* **Task**:
Copy every line of the listing that holds the string "edit".

[Exercise inputs — start]

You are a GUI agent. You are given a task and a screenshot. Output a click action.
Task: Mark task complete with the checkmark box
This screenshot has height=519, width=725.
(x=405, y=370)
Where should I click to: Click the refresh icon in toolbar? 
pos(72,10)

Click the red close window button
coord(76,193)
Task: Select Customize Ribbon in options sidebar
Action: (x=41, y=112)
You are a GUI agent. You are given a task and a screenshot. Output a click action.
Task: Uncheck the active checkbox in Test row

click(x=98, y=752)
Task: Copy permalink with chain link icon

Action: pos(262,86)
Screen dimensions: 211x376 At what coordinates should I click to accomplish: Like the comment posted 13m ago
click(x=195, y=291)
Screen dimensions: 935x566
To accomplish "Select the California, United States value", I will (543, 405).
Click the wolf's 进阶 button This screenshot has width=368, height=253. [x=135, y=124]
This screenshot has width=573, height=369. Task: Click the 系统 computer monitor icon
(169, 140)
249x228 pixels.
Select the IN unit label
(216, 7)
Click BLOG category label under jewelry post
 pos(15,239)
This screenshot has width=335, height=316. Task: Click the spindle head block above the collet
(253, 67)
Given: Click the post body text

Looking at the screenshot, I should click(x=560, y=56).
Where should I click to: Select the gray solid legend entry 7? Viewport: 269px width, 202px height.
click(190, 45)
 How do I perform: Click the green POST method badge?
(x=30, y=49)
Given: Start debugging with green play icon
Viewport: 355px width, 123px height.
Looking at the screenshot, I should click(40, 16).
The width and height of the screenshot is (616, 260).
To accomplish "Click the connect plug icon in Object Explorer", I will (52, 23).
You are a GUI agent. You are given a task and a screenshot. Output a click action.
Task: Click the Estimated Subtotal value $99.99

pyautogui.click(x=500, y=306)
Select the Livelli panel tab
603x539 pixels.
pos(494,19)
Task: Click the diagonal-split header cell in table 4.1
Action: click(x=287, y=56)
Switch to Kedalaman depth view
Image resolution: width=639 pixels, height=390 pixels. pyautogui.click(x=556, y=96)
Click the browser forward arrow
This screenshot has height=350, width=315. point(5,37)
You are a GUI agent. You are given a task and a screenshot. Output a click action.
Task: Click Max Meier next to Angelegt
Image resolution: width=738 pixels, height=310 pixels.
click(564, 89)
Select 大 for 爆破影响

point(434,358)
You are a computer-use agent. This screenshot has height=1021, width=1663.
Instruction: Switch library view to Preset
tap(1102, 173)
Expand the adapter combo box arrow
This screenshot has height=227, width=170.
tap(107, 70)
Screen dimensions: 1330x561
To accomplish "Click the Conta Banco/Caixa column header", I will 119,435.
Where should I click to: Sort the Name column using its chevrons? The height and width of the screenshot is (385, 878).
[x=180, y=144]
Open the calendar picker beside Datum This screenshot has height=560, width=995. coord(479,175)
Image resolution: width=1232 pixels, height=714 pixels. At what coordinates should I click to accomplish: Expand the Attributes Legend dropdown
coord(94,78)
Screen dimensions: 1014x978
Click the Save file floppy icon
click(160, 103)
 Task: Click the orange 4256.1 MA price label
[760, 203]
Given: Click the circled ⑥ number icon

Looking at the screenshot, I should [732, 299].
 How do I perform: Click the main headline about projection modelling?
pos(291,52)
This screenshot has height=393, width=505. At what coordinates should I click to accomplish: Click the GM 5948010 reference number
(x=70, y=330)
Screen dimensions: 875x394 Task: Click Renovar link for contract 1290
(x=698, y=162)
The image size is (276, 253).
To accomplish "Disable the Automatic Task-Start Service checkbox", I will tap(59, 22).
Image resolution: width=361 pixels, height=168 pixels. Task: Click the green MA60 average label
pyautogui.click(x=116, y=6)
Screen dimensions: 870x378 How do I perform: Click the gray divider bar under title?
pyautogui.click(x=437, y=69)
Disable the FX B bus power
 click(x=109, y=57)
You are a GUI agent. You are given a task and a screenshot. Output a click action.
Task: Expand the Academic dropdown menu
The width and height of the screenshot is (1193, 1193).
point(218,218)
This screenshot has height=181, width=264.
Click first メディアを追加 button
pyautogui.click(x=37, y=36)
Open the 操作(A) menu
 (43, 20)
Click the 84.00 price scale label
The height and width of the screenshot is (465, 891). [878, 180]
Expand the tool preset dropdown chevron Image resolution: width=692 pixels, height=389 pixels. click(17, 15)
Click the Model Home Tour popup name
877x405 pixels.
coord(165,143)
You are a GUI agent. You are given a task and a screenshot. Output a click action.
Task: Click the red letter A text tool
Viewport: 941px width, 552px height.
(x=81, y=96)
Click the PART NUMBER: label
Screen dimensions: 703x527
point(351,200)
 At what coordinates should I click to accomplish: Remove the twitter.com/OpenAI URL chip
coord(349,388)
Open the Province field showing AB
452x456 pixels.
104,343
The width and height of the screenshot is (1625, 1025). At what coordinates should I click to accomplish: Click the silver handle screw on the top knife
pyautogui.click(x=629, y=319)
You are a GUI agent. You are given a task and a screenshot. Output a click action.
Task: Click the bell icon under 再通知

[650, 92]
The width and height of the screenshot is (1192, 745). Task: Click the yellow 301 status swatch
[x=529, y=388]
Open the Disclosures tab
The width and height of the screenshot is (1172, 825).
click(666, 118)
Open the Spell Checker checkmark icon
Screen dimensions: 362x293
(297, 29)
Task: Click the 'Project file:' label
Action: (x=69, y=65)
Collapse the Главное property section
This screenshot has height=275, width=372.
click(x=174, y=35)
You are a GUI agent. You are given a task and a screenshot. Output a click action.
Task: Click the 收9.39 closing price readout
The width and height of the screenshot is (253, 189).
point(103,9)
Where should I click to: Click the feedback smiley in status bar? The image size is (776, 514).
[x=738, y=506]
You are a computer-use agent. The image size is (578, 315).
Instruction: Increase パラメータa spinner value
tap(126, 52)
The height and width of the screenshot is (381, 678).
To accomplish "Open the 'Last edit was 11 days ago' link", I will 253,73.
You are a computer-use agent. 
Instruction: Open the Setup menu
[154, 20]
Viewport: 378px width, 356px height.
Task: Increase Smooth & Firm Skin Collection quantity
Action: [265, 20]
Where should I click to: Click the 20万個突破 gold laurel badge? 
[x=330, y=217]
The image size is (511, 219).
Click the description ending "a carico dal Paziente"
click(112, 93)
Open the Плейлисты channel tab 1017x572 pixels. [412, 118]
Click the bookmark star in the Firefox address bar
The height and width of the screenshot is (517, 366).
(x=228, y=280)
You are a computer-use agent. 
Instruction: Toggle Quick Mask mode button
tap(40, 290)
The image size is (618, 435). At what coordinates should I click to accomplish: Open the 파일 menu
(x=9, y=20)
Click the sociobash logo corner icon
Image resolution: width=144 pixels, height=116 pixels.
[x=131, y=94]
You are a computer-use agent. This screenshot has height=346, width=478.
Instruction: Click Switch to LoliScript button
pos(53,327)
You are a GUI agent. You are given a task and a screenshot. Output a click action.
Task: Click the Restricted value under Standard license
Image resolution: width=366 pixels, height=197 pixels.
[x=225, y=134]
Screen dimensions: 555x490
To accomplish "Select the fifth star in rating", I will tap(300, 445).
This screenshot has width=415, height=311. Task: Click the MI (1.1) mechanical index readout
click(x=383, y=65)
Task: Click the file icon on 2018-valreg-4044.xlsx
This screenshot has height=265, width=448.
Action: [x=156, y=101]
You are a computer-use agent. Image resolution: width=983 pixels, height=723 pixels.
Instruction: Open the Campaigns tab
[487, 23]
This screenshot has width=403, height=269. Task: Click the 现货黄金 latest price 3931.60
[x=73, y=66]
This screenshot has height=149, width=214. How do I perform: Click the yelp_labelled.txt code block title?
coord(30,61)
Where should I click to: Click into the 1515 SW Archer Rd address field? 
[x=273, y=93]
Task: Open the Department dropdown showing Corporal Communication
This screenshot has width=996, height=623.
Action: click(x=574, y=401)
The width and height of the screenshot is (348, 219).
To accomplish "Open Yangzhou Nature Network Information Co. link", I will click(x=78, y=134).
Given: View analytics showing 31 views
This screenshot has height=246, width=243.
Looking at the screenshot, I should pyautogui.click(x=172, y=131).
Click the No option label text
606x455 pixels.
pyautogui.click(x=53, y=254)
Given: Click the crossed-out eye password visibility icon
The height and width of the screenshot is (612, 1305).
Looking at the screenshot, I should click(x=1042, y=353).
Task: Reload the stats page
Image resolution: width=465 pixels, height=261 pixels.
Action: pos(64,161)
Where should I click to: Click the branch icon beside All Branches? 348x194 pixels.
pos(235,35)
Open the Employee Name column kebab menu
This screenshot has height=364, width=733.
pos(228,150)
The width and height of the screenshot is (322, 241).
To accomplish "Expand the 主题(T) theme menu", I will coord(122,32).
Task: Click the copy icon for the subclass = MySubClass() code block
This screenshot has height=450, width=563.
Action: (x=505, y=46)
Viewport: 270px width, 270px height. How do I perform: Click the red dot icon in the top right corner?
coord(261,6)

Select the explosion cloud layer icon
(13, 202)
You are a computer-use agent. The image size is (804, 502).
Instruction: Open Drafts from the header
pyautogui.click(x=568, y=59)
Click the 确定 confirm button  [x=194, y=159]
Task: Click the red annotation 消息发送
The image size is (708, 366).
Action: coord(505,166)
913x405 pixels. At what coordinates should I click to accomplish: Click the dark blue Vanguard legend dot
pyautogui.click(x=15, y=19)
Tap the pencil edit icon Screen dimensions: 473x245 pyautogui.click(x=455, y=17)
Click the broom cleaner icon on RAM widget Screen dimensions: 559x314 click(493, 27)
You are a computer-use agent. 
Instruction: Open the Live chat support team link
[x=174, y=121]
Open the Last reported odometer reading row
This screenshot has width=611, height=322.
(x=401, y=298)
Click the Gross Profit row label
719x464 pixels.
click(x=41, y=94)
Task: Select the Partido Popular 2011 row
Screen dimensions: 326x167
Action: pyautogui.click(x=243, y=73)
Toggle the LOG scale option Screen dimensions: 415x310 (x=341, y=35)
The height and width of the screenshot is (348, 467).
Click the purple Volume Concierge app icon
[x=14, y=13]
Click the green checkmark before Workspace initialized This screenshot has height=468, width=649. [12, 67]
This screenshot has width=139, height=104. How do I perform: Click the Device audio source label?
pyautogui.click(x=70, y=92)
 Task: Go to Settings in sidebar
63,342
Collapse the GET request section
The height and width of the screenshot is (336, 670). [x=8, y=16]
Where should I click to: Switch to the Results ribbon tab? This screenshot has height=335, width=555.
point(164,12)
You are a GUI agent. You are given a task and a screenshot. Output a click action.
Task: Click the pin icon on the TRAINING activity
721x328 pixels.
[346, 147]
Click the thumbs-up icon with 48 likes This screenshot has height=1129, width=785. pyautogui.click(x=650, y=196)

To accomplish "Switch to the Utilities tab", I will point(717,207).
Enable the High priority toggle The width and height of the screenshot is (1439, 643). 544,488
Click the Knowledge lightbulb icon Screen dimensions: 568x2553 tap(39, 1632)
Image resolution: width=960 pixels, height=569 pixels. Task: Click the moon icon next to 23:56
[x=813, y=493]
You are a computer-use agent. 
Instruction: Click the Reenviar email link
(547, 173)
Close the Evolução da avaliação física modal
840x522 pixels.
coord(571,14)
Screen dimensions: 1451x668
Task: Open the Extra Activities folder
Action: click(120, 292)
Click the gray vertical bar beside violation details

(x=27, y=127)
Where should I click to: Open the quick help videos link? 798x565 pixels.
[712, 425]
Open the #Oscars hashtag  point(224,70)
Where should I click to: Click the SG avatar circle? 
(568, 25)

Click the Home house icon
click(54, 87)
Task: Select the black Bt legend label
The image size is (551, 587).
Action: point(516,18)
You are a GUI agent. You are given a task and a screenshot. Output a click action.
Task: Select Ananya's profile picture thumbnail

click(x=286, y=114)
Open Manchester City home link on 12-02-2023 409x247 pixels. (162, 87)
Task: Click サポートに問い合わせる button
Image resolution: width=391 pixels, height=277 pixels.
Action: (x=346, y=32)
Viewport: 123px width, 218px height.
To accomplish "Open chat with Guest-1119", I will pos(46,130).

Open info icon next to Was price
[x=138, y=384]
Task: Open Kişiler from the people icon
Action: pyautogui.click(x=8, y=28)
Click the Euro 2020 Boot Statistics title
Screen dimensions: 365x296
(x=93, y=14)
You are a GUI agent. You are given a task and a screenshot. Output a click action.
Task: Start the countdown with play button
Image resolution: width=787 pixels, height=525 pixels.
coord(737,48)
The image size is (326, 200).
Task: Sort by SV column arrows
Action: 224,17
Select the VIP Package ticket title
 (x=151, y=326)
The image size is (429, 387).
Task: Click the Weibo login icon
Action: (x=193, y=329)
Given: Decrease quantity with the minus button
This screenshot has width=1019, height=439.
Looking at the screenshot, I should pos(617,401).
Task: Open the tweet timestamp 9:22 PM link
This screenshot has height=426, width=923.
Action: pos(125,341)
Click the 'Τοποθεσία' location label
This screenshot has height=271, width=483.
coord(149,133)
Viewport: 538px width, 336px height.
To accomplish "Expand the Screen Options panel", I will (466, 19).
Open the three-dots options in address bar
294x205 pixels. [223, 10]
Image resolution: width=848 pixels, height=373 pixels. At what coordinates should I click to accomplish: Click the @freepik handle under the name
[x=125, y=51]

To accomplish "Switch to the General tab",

[Exercise inputs — finish]

* **Answer space**:
To accomplish "Open the 'Last edit was 11 days ago' link", I will 253,73.
Tap the pencil edit icon Screen dimensions: 473x245 pyautogui.click(x=455, y=17)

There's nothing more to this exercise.